Karl Walter, Getty
When Justice played Toronto's HARD Fest, the duo's lanky spokesman Xavier de Rosnay called pre-recorded sets clunky and said they really didn't fit into the versatile DJs' worldview.
"We actually try to perform the same set ever day because we think that there is one way that sounds best," de Rosnay told Spinner. "Unfortunately we don't get it right every day. When it happens it's good, but most of the times we have to adapt. Also, if you are stuck with a time code and a one hour pre-recorded set, that's just boring."
Plus, set durations can change at the drop of a hat -- like at Toronto's HARD Fest where the set was rained out for a good 20 minutes. So as far as the tattoo-doodle-covered Frenchmen are concerned, versatility is key.
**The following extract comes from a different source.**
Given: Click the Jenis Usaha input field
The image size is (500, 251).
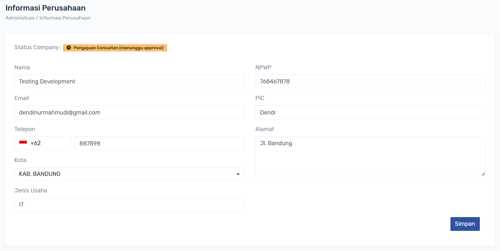Looking at the screenshot, I should click(129, 205).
"Sometimes we are booked to play 60 minutes, sometimes 90 or 75," says de Rosnay . "But sometimes you are meant to play 75 but you are late so you have to play 45. You never know what kind of curveballs the summer festival season will throw at you!"
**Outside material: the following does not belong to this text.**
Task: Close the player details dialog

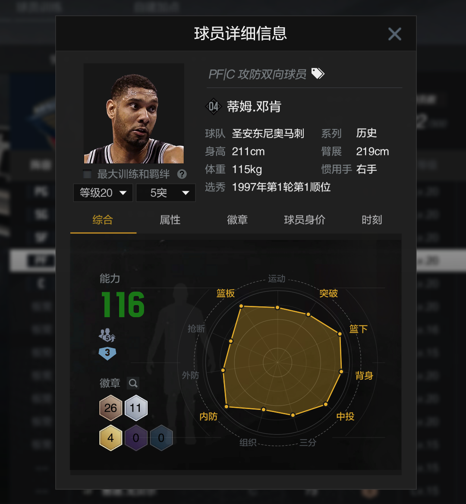Action: [395, 34]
Though Justice love to create under-mixed and muddy sounds in the studio to give their songs a down-and-dirty vibe, this just doesn't work for a live set. Their Gibson PAs need simple audio for the audience, which results in clean, big beats.
"For example, when we play 'New Lands' live, we make the song start like on the record, and after the first chorus, we loop parts of the it and add the beat to make it a late '90s French filter disco track," says de Rosnay about how they adapt songs live.
"Disco," of course, is a loose term.
Their 2011 album, Audio, Video, Disco isn't really disco. But it's not quite rock... or what anyone really expected, either, though it earned the band the award for best electronic album at the French Victoires de la Musique awards (a.k.a. the French Grammys).
Even Pedro Winter, their label manager at Ed Banger Records who wrote the album's liner notes, had his own strong opinions on the style, comparing their current single "New Lands" to Supertramp and Soundgarden.
"We thought, 'Oh god, his impressions are so different from what we think we are doing,' but we left his notes in because we asked him his opinion. We don't want to be the ones to tell people 'no, you're wrong, it's actually a blend of this and that.' It doesn't really matter at the end of the day. Listening to a record is a very personal experience and nobody should get in the way of that."
Reactions like this -- and the the bonus related awards -- may come as a surprise to Justice, but they're things that allowed them to comfortably straddle both the worlds of commercial success and underground notoriety.
"We feel happy, and lucky that we could make music without bending over and pulling our pants down," says de Rosnay.